Physical AI Is Deploying Into a Liability Vacuum
Physical AI is being deployed into real environments under contracts that were never designed for it. The indemnification language is borrowed from SaaS agreements. The liability caps are set based on deal size, not operational risk. And somewhere in that document, the question of who owns the outcome when the system makes a wrong decision in the physical world got quietly skipped.
This is not a hypothetical problem. It is a right-now problem that most Physical AI companies are ignoring until they cannot.
The Nexus That Changes Everything
When OpenAI or Anthropic causes harm, you are dealing with a software failure in a digital environment. The legal frameworks for that are imperfect, but they have a conceptual home: technology errors and omissions, product liability for software, negligence. Courts are beginning to work through those cases.
Physical AI is different in a way that matters. When a Physical AI system causes harm, you have a software decision executing through a physical body in a real environment. You cannot cleanly separate the two. Was it a model failure? A hardware defect? An environmental condition the system was never trained to handle? That question has no clean answer under current legal doctrine, and it is why standard product liability and standard tech E&O both fall short. You need both, and even together they leave gaps.
The Incidents Are Already Here
In December 2023, a Tesla software engineer at the company's Austin factory was attacked by a malfunctioning robot that dug its claws into his back and arm. The incident did not surface publicly until it leaked. In November 2023, a South Korean worker was fatally crushed by an industrial robot that classified him as a box of vegetables. The hardware worked exactly as designed. The AI made a wrong call with a fatal outcome.
In both cases, the question of who was responsible was not settled by the contract. It was settled by whoever had the deepest pockets and the most exposure when lawyers arrived.
Neither of those incidents involved a three-party deployment. When the developer, the hardware manufacturer, and the operating customer are three separate companies, which is the typical Physical AI deal structure, the liability fog gets considerably thicker. All three parties have partial ownership of the conditions that led to an incident. None of them has a contract that says so clearly.
The Insurance Market Knows It Has a Problem
The insurance industry is not indifferent to Physical AI. The premium volume this space will eventually generate is enormous, and carriers are watching closely. The problem is underwriting. Actuaries need loss history to price risk accurately. Physical AI at scale is too new to have meaningful loss data. What you get instead is a Swiss cheese market: some carriers will write the policy, some will not, some will price it reasonably, and some will price it punitively with no logic you can follow. Two nearly identical deployments can produce wildly different insurance outcomes depending entirely on which underwriter you land on and how they have chosen to classify your system. It is not a closed market. It is a market that does not know what you are yet.
A few carriers are trying to get ahead of this. Armilla AI, backed by Lloyd's of London syndicates, launched coverage in 2025 that explicitly addresses AI-specific failures including model degradation and algorithmic malfunctions. AXIS Capital and Founder Shield have both introduced robotics-specific products because they recognized that traditional policies no longer map onto autonomous, cyber-physical systems. These are early movers in a market that is still finding its footing, and their willingness to write the policy does not mean the coverage is complete. It means the conversation has started.

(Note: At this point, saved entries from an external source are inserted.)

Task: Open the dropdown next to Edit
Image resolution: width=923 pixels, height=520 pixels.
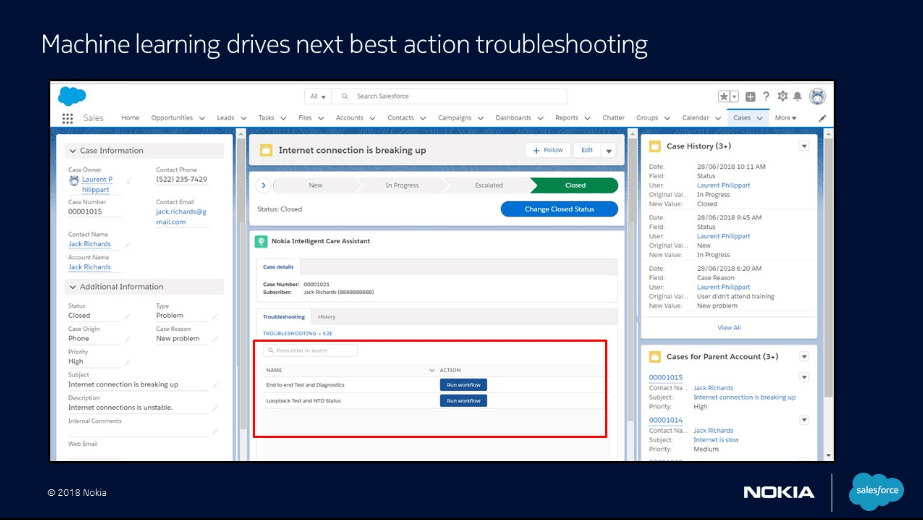Action: tap(609, 151)
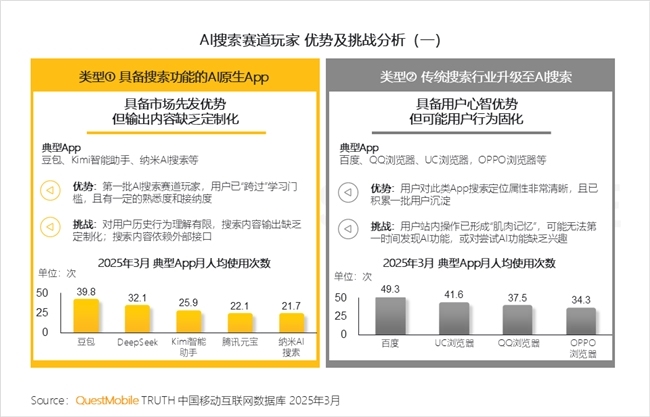The width and height of the screenshot is (650, 417).
Task: Click the heading 具备市场先发优势
Action: 175,104
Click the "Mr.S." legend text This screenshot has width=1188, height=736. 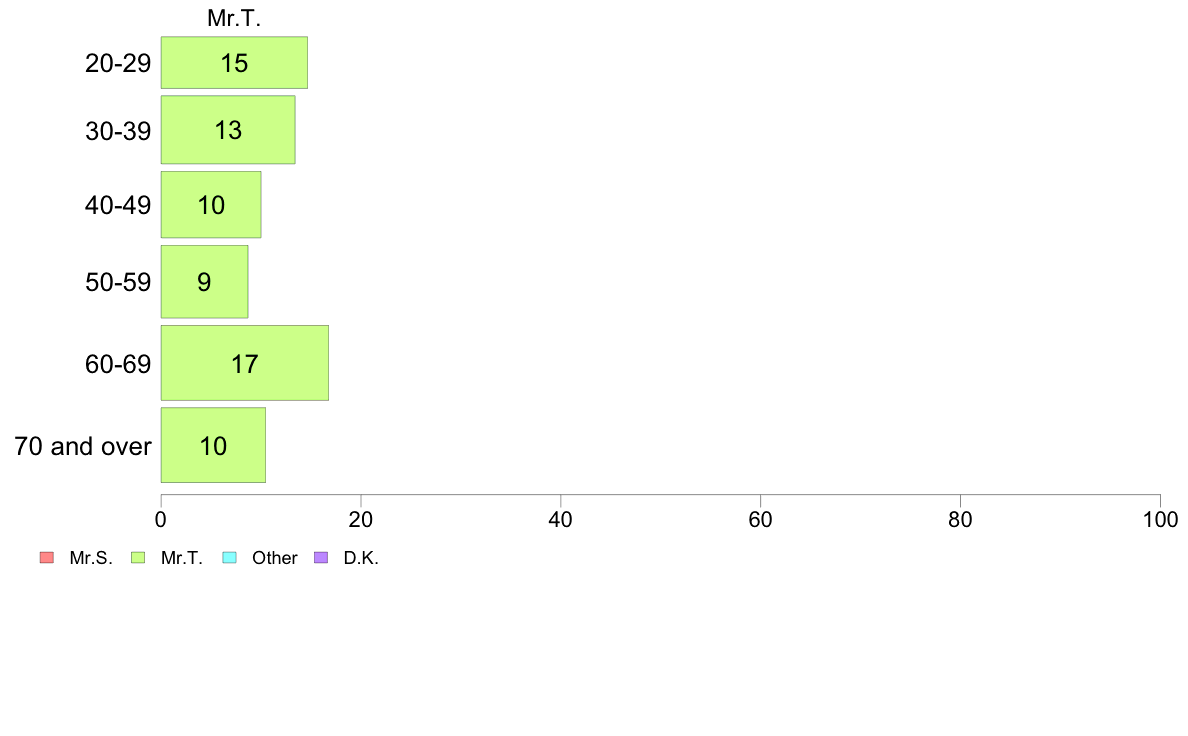point(91,558)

Meanwhile, the ISO, the advisory body that sets standard policy forms for the industry, introduced generative AI exclusions for commercial general liability policies. Some of the largest carriers are quietly seeking permission to exclude AI liabilities from standard corporate coverage entirely. The market is simultaneously opening and narrowing, and most Physical AI companies are sitting somewhere in the middle of that without realizing it.
Clarity Is a Sales Asset
Enterprise buyers, particularly in regulated industries, are doing their own liability analysis before signing deployment contracts. A Physical AI company that walks into that conversation with a clean, plain-English breakdown of how risk is allocated across parties does not just protect itself legally. It shortens the sales cycle. It signals operational maturity. And when the first serious public incident resets the industry's contracting norms, the companies that had already done the work will look like the adults in the room.
The companies that have not done it will be rewriting contracts at the worst possible moment.